L’iniziativa del Papa assomiglia, dunque, a una specie di punto e a capo. Una pietra d’inciampo che ci mette nuovamente di fronte a un’eredità da molti ritenuta sorpassata e ci “costringe” a fare i conti con la sua inesauribile vitalità. Occorre riflettere su ciò che il cardinale presidente della Cei, Gualtiero Bassetti, ricordava nella sua introduzione al Consiglio permanente di questa settimana. Quell’episodio in cui uno scrittore, trovandosi a cena con amici, citava un passo della Scrittura dando per scontata la sua conoscenza da parte degli interlocutori e scoprendo invece che per loro si trattava di un inedito è la spia di quanta ignoranza biblica si sia venuta accumulando nelle nostre teste, nei nostri cuori e conseguentemente nelle nostre condotte. E dà pure conto della sorpresa con cui gli osservatori anche più raffinati guardano a certe derive etiche, sociali e, perché no, anche elettorali del nostro tempo. Gratta gratta, alla radice di tutto questo che cosa si scopre? L’eclissi appunto – o per lo meno l’affievolirsi – del riferimento a quel Codice che l’alfabeto dell’umano ha fondato sin dalle dieci parole consegnate a Mosè e alle quali il Cristo morto e risorto ne ha aggiunta un’undicesima e definitiva.

S
arà un bene, dunque, per la nostra umanità stressata da tante parole che rischiano di soffocare il suono incarnato dell’unico Verbo, celebrare questa Domenica (e prolungarla nella vita dei prossimi 365 giorni). Sarà un bene riflettere e guardarsi intorno e magari riaccorgersi che la nostra arte, la nostra letteratura, la nostra musica devono a quel Libro la massima parte della loro ispirazione e dunque non sarebbero intellegibili senza la conoscenza degli archetipi narrativi in esso contenuti. Come si può leggere l’incontro tra l’Innominato e il cardinale Borromeo senza conoscere la parabola del Figliol Prodigo, che di fatto Manzoni riscrive in quella meravigliosa pagina de “I Promessi Sposi”? Come si può comprendere “Il Deserto dei Tartari” senza ricordare il Maranathà che conclude la Bibbia, di cui Buzzati si fa assetato interprete? Come si può prendere in mano il Pinocchio di Collodi ignorando i molti riferimenti biblici (a partire dal Geppetto novello Giona nel ventre della Balena) che esso racchiude? Come si può ascoltare il “Va’ pensiero” di Verdi senza riandare all’esilio babilonese degli ebrei? Come si vede – e la citazione di autori anche non dichiaratamente credenti è puramente voluto – il dinamismo vitale dell’ispirazione biblica prosegue (a volte sommerso o subliminale) anche ai nostri giorni. Basterebbe leggere i testi di cantautori come Bruce Springsteen, Bob Dylan o Bono Vox per rendersene conto.

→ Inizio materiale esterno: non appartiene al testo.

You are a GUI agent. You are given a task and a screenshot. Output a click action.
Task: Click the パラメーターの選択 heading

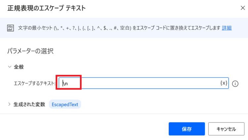coord(30,51)
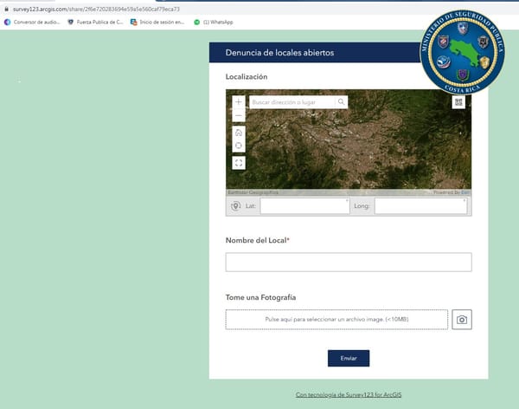Submit the form with Enviar button
The image size is (519, 409).
point(349,358)

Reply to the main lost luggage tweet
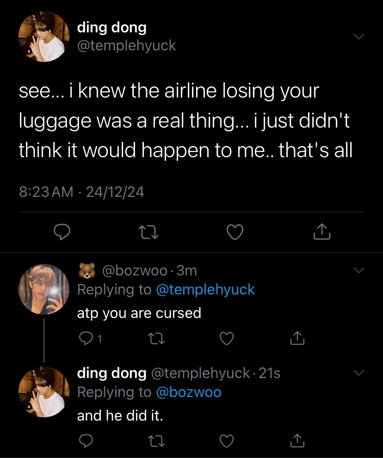click(62, 232)
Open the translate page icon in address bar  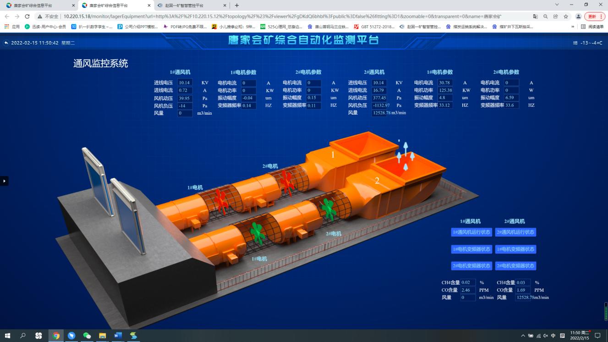point(535,16)
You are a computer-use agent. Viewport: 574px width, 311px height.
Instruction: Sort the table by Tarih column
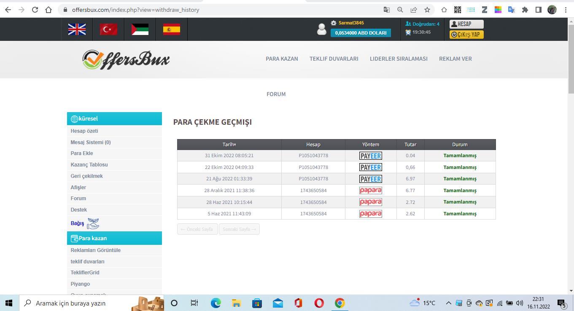click(x=229, y=145)
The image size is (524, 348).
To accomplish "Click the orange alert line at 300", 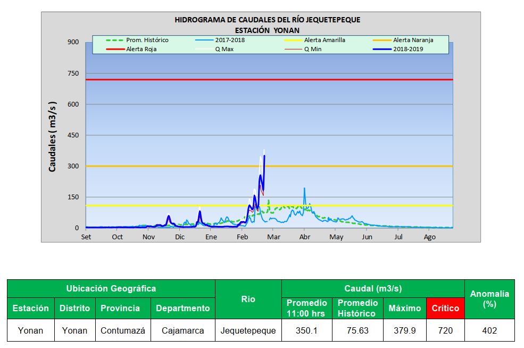I will 346,166.
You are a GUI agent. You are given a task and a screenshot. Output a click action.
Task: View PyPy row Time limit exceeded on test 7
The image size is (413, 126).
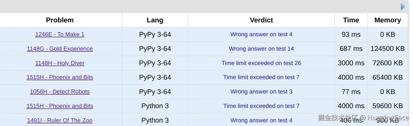click(x=261, y=77)
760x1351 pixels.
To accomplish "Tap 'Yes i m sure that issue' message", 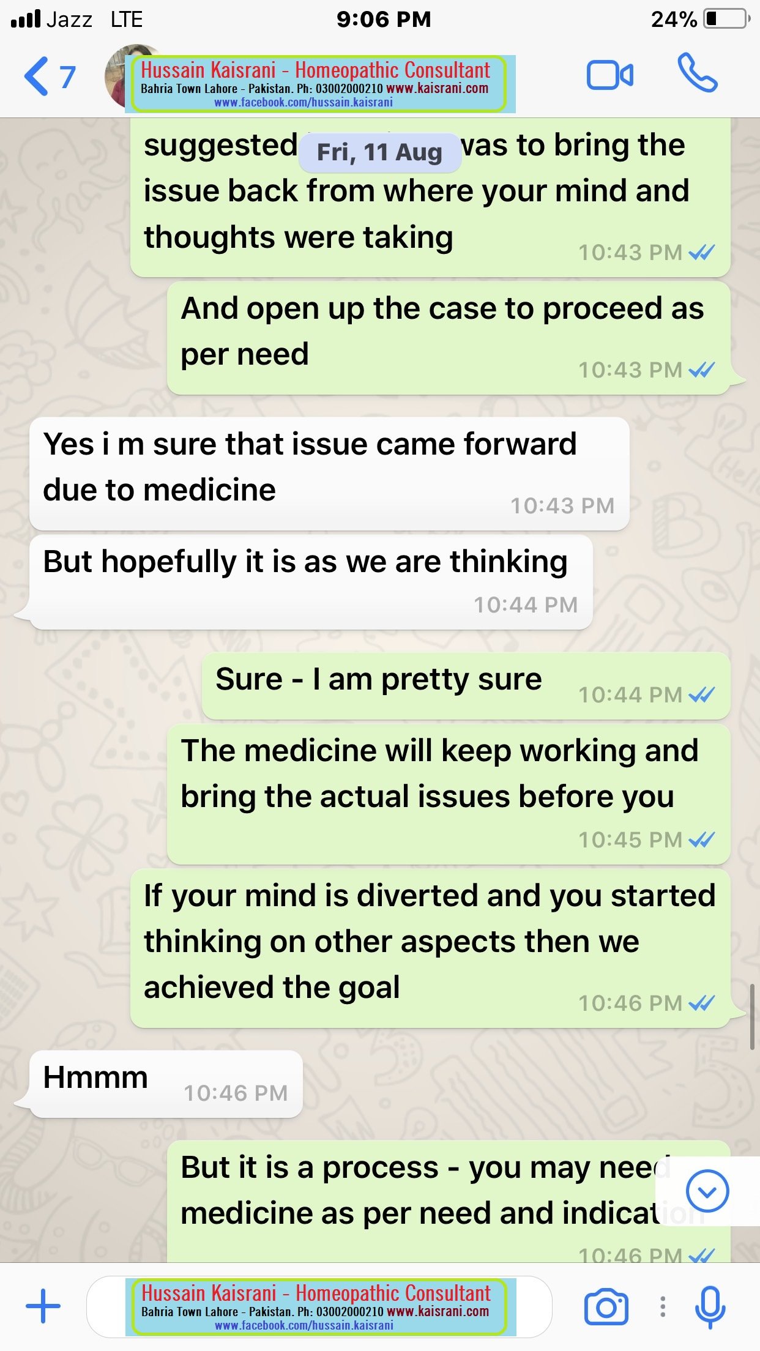I will click(329, 474).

O vedere con occhio attento quei film (Matrix, Star Wars ad esempio) che il filone della cosiddetta pop theology ha cominciato a indagare con risultati sorprendenti, per averne conferma. Ora questa Domenica “provvidenziale” ci offre un’immancabile occasione per riannodare i fili di un percorso anche culturale, oltre che spirituale e pastorale. E del resto, come diceva san Giovanni Paolo II, «una fede che non diventa cultura è una fede non pienamente accolta, non interamente pensata, non fedelmente vissuta». Come sarebbe bello, dunque, che questa occasione fosse recepita anche e soprattutto dalle nostre agenzie educative, in primis la scuola. Rimettere nelle mani dei nostri ragazzi i versi meravigliosi del Cantico dei Cantici e dei Salmi, invece delle brutture di certi rapper e trapper, l’incanto del racconto della creazione («E Dio vide che era cosa buona»), invece dei videogiochi violenti, lo storytelling luminoso delle parabole evangeliche al posto di certi fantasy splatter o addirittura demoniaci sarebbe oltre tutto un’opera di sana ecologia. Ecologia della mente e del cuore. In una parola umana ecologia integrale, che non a caso papa Francesco pone a fondamento di tutti i discorsi – oggi tanto in crescita, specie tra i giovani – di attenzione alla “casa comune”, così seriamente minacciata anche e soprattutto dall’eclissi della Parola nelle nostre vite.